笑三郎さん、もう何も言えませんわ。「もう寝ねしような」ああ、また『小栗判官』がよみがえってくる。優しく、たたみ掛けるような声がけ、現実に父親になっても、子どもにあんな風に接してあげてほしいな。

ここでは獅童さんの花道での台詞まわしがよくテンポに乗っていて(義太夫さんと息が合っていて)、安心して聞けた。獅童さんは、全体的にはいただけなかったけれど、ちょっとした間とか仕草に品がある、ような、ない、ような。この場面と、一幕の引っ込みで手ぬぐいで顔を隠すところは、それなりに、叙情的だった。老両親の寿猿さん坂東竹三郎さんは、力の入らない演技でありながら、一瞬の隙もないすばらしさ。計算しつくされたところで笑いを取ってしまう、さすがベテラン。ともすればさっさと先に流れていきそうなお芝居を、ぐっと引き絞る(引き締める?)演技でした。特に寿猿さんの「もったいない、もったいない」には神々しさすら感じたような。

 
土間では父と母の愁嘆場、ふと座敷を見ると、障子にお吉さんの影が。う、うつくしい〜。銀杏のような結い髪がとても似合う笑三郎さんでしたが、これから先、映る影に本物以上にうっとりでした。母の言葉一つ一つにうなずき、こっそり涙を抑えるお吉さん。声を振り絞るのではなく、こういった小さな演技で魅せてしまう笑三郎さん、なんなの、この人? とあらためて思ってしまう。美人なわけでも、声が格別きれいなわけでも、失礼ながら無いのに。華がある、とも言えないのに。どこで身につけた、そのまっすぐな心、という感じです。

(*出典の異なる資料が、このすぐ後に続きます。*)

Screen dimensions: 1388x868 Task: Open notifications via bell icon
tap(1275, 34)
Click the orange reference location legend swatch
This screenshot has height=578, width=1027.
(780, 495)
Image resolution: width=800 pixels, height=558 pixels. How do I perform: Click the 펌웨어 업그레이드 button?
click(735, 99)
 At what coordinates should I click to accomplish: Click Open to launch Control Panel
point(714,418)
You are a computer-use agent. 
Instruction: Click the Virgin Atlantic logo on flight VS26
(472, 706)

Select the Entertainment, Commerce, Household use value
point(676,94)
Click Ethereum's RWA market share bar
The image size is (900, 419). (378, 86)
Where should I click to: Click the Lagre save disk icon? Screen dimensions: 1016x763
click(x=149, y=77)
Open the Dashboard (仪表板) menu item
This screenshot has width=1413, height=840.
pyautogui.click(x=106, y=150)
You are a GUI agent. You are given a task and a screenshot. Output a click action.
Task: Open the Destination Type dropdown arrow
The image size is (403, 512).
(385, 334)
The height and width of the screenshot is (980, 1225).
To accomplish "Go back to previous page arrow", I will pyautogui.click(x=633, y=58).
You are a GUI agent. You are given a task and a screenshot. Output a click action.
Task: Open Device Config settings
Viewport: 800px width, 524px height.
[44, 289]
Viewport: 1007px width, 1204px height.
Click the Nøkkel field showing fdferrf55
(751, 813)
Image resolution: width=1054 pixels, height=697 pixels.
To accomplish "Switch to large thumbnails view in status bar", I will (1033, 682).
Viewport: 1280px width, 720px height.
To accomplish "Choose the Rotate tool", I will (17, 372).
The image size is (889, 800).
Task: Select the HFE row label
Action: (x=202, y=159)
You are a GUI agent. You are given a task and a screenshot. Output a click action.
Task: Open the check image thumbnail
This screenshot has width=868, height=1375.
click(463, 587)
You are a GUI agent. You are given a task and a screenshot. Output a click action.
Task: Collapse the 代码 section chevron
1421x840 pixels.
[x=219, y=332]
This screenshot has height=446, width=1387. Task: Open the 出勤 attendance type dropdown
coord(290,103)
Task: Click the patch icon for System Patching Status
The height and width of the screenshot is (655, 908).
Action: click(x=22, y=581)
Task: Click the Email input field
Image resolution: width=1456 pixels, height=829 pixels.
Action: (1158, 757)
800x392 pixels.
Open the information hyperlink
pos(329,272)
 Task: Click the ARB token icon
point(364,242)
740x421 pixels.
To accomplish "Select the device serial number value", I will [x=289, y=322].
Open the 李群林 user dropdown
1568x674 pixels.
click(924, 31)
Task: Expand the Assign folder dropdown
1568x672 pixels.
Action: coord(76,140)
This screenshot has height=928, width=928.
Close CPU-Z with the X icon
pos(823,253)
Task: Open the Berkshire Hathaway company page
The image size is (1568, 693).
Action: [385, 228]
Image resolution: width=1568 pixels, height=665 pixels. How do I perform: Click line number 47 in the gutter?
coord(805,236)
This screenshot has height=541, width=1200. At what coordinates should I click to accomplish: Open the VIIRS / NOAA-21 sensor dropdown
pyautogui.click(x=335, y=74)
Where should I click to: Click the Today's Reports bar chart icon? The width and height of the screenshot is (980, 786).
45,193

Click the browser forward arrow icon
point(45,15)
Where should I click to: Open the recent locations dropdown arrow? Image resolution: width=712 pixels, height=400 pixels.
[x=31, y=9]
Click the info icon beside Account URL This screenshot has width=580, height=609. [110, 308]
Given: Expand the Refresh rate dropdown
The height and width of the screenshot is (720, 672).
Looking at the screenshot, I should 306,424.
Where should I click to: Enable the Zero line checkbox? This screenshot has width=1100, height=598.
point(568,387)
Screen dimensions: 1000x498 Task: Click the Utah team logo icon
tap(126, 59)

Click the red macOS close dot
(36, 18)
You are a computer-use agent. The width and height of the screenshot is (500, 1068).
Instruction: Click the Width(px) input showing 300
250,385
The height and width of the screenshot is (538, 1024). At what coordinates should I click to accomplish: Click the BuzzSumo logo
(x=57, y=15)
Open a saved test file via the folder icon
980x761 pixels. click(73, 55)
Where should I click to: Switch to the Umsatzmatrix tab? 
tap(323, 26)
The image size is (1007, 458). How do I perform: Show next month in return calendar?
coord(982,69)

 さあ、最後の大場面。ここでも表情に注目。「もう知りませんよ」と無表情を決め込む、与兵衛に迫られて上げた声は、その無表情があったからこそ生きた。こんな色っぽい役を見るのは、始めてかも? そしてこの後も、畳み込むように与兵衛を諭すのにじ〜んと来る。

与兵衛に頼まれ、油をとりに立つお吉さん。あれ? で・・・か・・・い? 一幕の小菊同様、珍しく大柄に見える。きっと、舞台の関係で家の枠組みが小さかったから、でしょうね。時を告げる鐘が鳴る。。。壁に映る刃の影は、見落としました。恐怖に駆られながら与兵衛に何を持っているのか問いただすお吉さん。表情はあまり変わらないのだけれど、体の動きが若い娘らしく・・・そういえば、27歳の若お内儀なんだっけ。ここでちょろちょろと音が、、、出ましたよ、油。この後もっとすごい事になるとは考えてもみませんでした。


 いったん帳場の後に隠れて、笑三郎さん再登場。髪振り乱し、「死にとうない、子どもを置いて死ねない。」すごく、娘っぽかった。変な話だけれど、若かった。そういえば笑三郎さんが死ぬ(役をする)のも、結い髪を下ろすのも、見るのは初めてだと今更ながらに。カラミでは、なぜか落語の『つるつる』が頭の中を回っていました。関係ないのにね。お吉さんの衣裳がうっすら赤く染まっているのが、油なのか血なのか・・・幻想的でした。

仰向けに転び、起きようとしても起きられない、なぜか色っぽい。与兵衛の転び方は吉本の司会者みたいで、、、う〜ん。とどめを刺そうとする一回目の場面で、笑三郎さんが肩越しにチラッと後を振り返る。・・・

あ〜あ、ここだけ素が見えてしまった。。。思いっきり反って作る見せ場、でも、土間から落っこちたら危ないからスペースを確認していたみたいです。

それでも逃れ、畳に倒れこみ、逃げ、髪をつかまれ、そして・・・。死んだ後の表情が暗くて見えなかったのが残念。一回前列の方はばっちりだったことでしょう。死ぬ時ってたいてい、顔を隠すようにしたり楽な体勢になるものだから、あれは幕が閉じるまで辛かったでしょう。首の部分だけが座敷から落ちていたのだから!


 赤ん坊の泣き声二度、犬の遠吠え。あのまま行灯に灯が燈って、お吉さんが化けて出るんじゃないかと本当に怖くなりました。だから、『小栗判官』じゃないんだ、ってば。



“油”よけのビニールシートは、4列目くらいまで配られていたみたいです。幕が閉まったとたん、「お疲れ様でしたー」の声とともにモップがニュっと出てきたので、ああ、大変だな〜、と。最後まで、劇場に残ってしまいました。係員さんごめんなさい。あ、テレビカメラと写真が入っていました。

観劇から3日近くが経ちましたが(22日)、追記です。*3

*1:今回の観劇で感じて、書きたかったことの一つは春猿さんの男性性だから。桜丸の持つ透明感と、後に書くおまけで、それが心に響いたのです。

*2:びんちょ♪さんの記事を参照してください。

*3:長くなって見難いので、22日へ移動しました。